Un arribista
La democracia es un procedimiento para dirimir las diferencias sin tener que acudir a la violencia. Por eso, cualquier tipo de agresión, cualquier intento de escrache realizado contra los participantes en actos políticos tales como mítines o conferencias resulta reprobable cuando no directamente delictivo.
Apuntar estas obviedades no está de más a la vista de que hay algunos dirigentes políticos que creen estar facultados para determinar quién puede participar en la vida pública y quién no. Son los mismos que miran para otro lado o justifican los actos de boicoteo que sufren su rivales políticos.

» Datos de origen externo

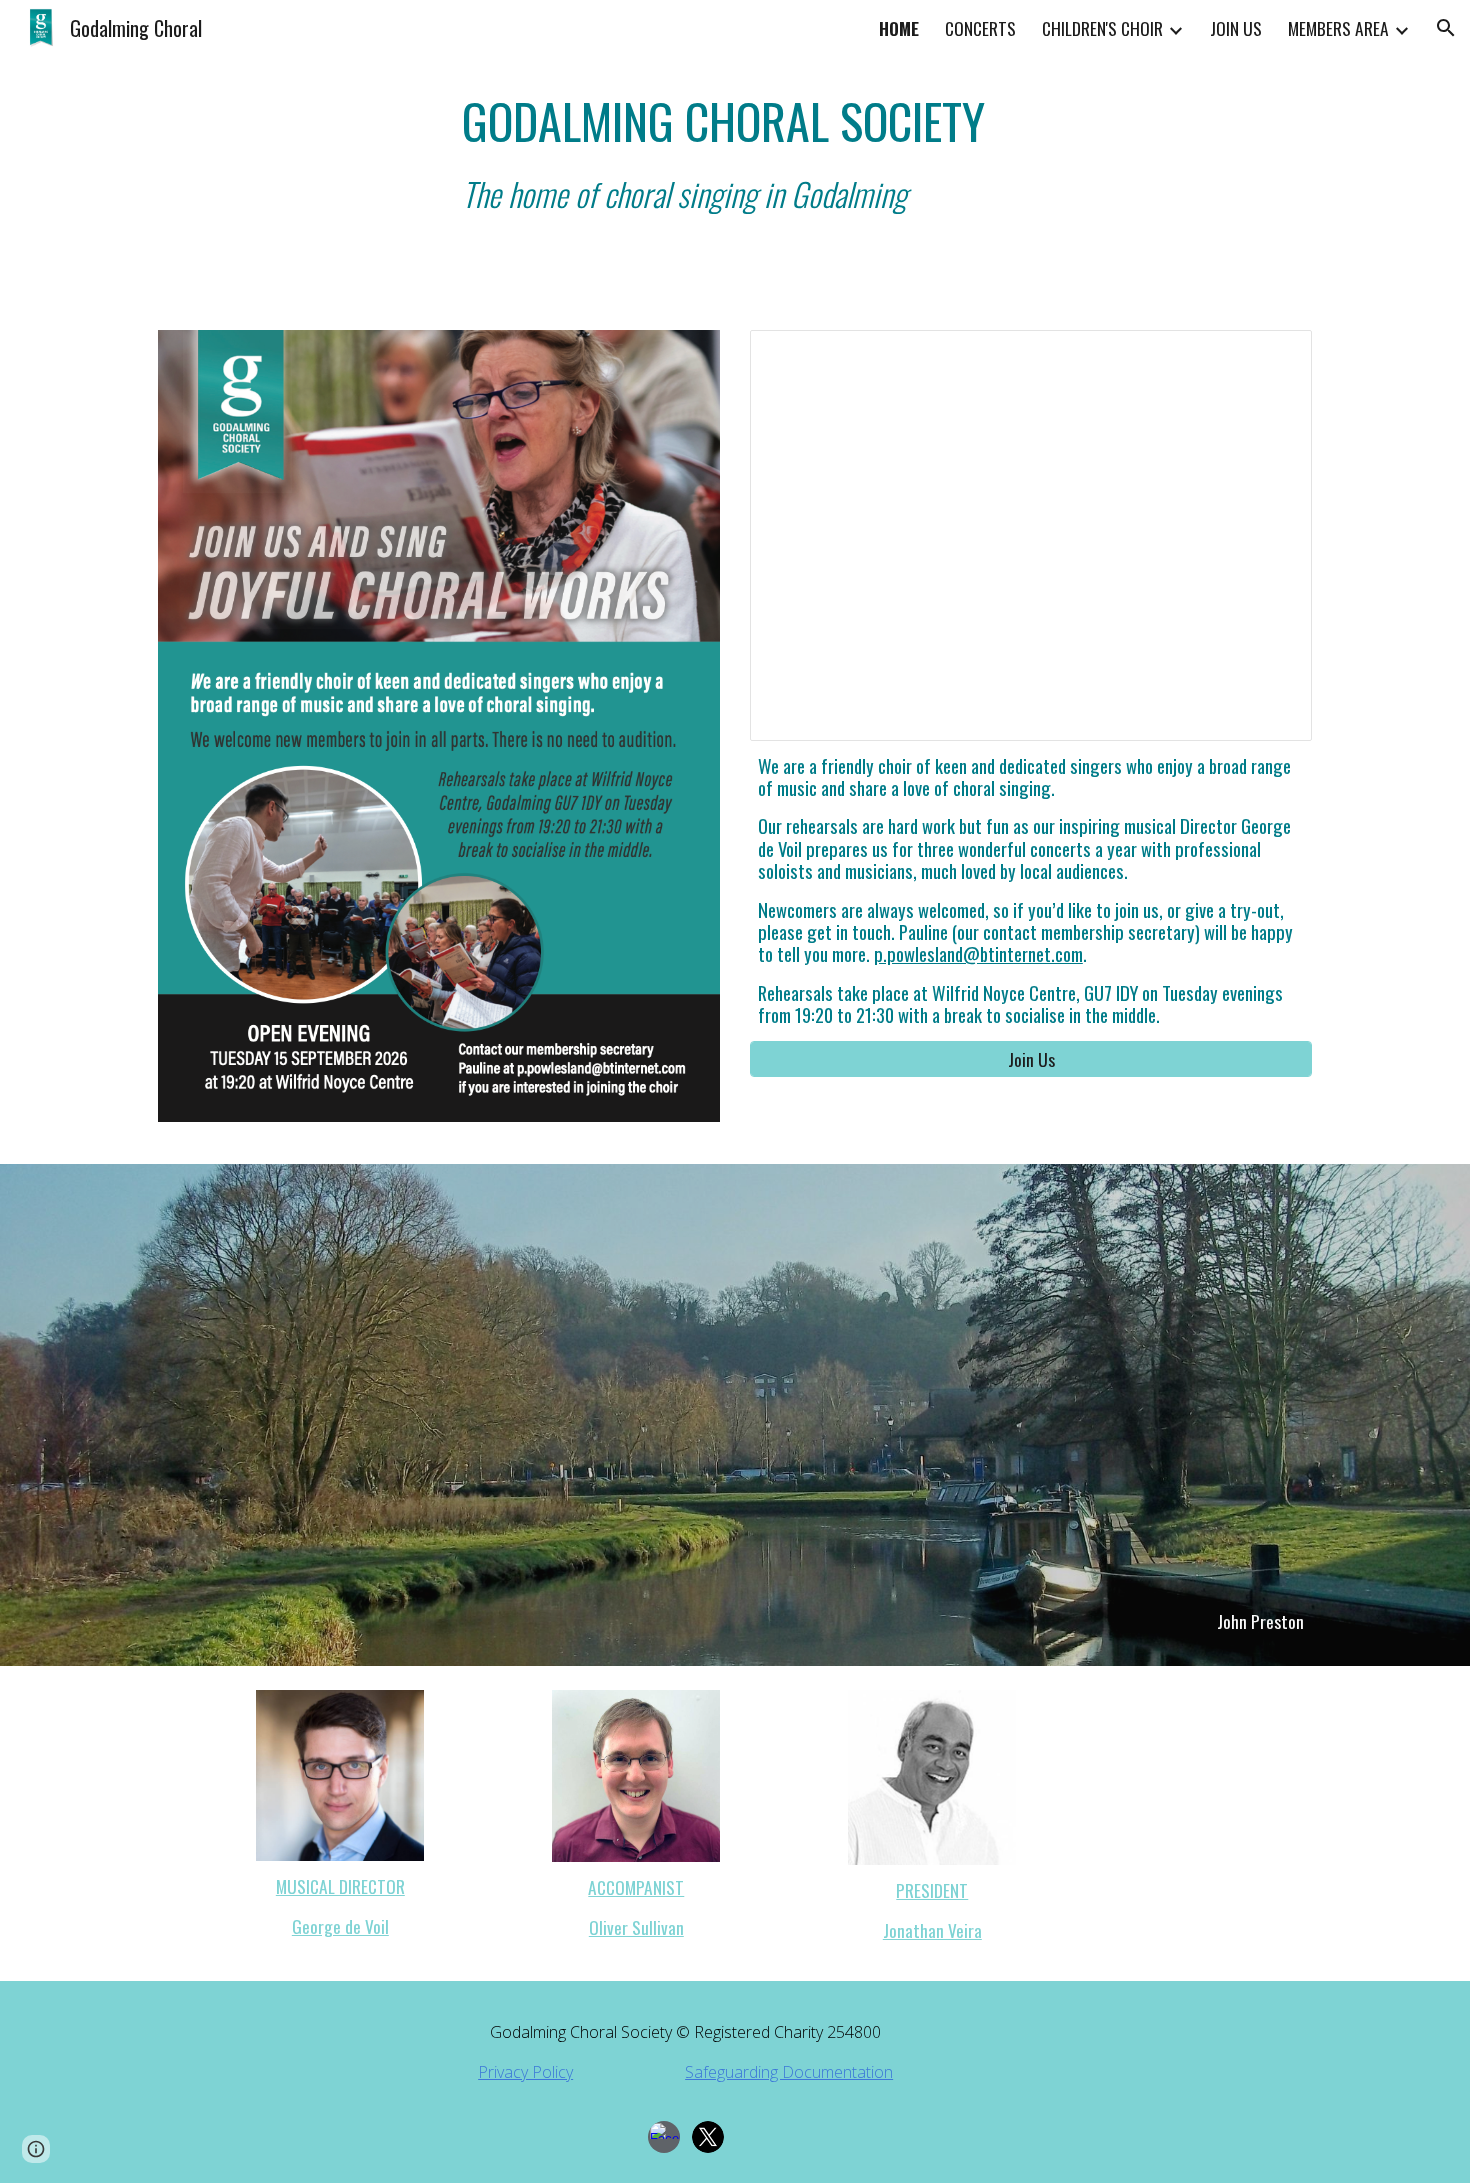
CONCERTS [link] (980, 28)
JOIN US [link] (1236, 28)
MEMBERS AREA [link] (1338, 28)
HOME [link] (899, 28)
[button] (1446, 28)
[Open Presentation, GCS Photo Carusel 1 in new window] (1274, 356)
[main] (883, 153)
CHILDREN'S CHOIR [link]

Ocurrió hace unos días en un acto de campaña de Vox en la Comunidad de Madrid que fue acosado por una turba de manifestantes de extrema izquierda. Ante este hecho la reacción de Pablo Iglesias, ex vicepresidente del Gobierno y a la sazón candidato de Podemos a la Asamblea de Madrid, fue orweliana, un clásico en lo que bien podíamos denominar como neolenguaje.
Según él, los escrachados —que estaban en su derecho a organizar un mitin— eran los provocadores por atreverse a realizar un acto político en el barrio madrileño de Vallecas. Un barrio popular en el que Iglesias estuvo viviendo durante años hasta que merced al ascensor social que proporciona la política mejoró sensiblemente su situación económica y eso le permitió trasladarse a una zona residencial del norte de la capital.
Incumpliendo, por cierto, una promesa que había realizado en su día asegurando que nunca dejaría el barrio por aquello de las raíces y la identidad. Falacia, claro está.
Al igual que otra de sus promesas, esta vez relacionada con el cobro de las indemnizaciones establecidas para los altos cargos cesantes. En su día hizo campaña en voz bien alba y clara diciendo que las suprimiría y ahora le ha faltado tiempo para reclamar la que corresponde a su condición de ex vicepresidente.
Todo es así en una trayectoria política en la que frente a anteriores y abultados cambios se justificaba diciendo que él sabía «cabalgar sus contradicciones». Una frase para el retablo de un cinismo que delata la impronta del arribista. Gente así se aviene mal con los procedimientos propios de una sociedad democrática.